Many people do not realize the differences between kinds of downloadable software. Software, share ware, free ware–they all have a download link and they are all readily available online, so why should you care if they aren’t the same? The differences lie solely in how you are allowed to use the program, which as the user, should be very important to you. Below are breakdowns of what each kind of software is and how you can and cannot use it.
The standard software that most people are used to using. Purchased software programs you may be familiar with include Adobe Photoshop, CorelDRAW and the Microsoft Windows operating system. This software is professionally made and can generally be relied upon to be high-quality. Nearly all purchased software comes with some kind of technical support should it glitch or need updates. The catch is that none of this software is free; even downloadable copies must be purchased (if you find a copy for free download, it isn’t a legal copy) and many come with a unique key code to enter in order to prevent illegal distribution.

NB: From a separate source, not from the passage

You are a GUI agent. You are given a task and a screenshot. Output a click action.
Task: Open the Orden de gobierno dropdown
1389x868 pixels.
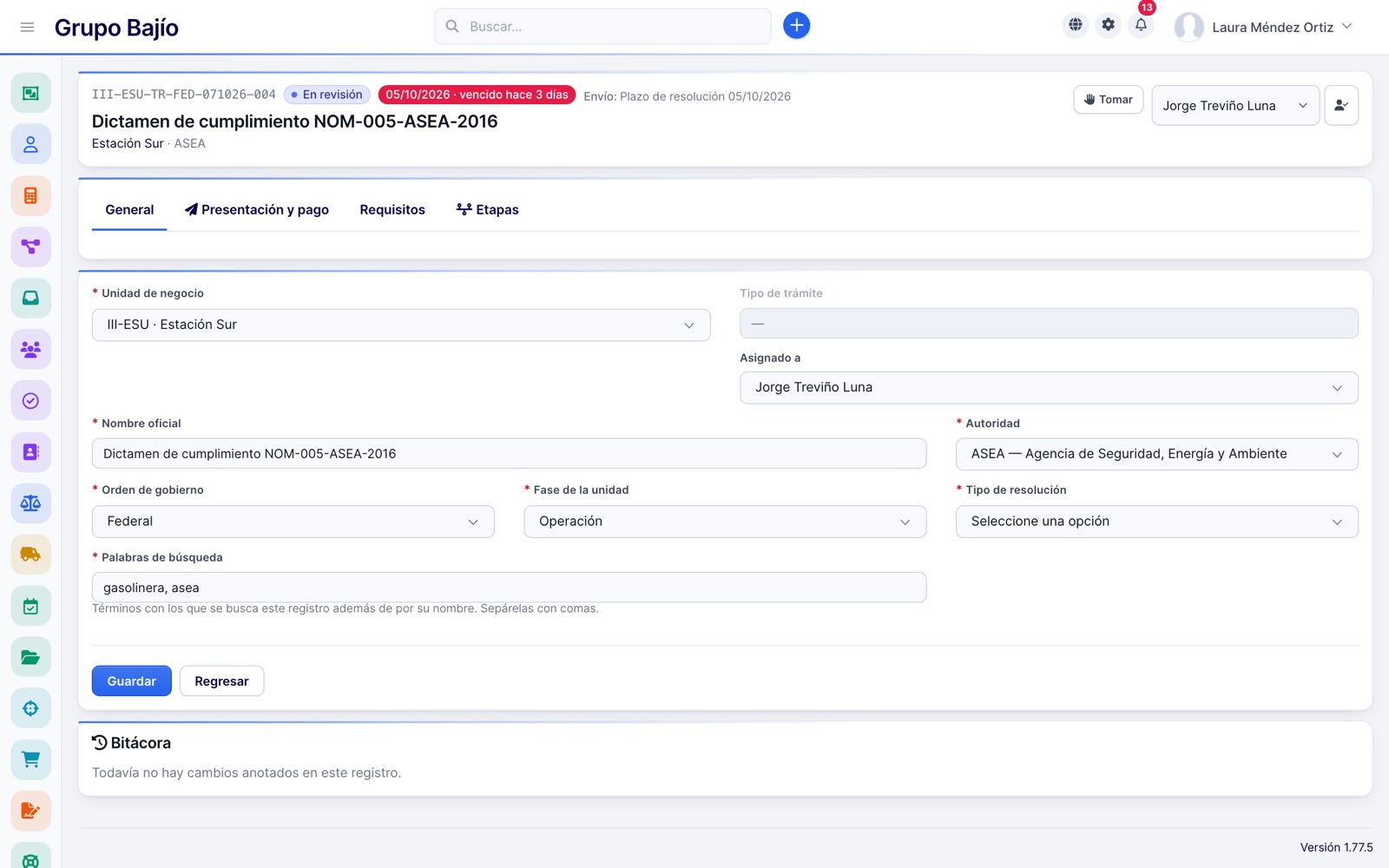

Often just as good as the average purchased software, share ware is free to use for a trial period (a week to a month, usually), after which it generally stops working unless you purchase a full copy. Some shareware programs allow limited use of the full program’s features, while others allow full use but limit the number of times you can save files created with the program. Some well-known share ware programs are Noteworthy Composer and the WinRAR compression software. May or may not have tech support.
Full programs free to use by anyone, even professionally. Generally as-is with no tech support. Quality can vary greatly, but free ware is great when you find a quality free program such as The GIMP or Inkscape.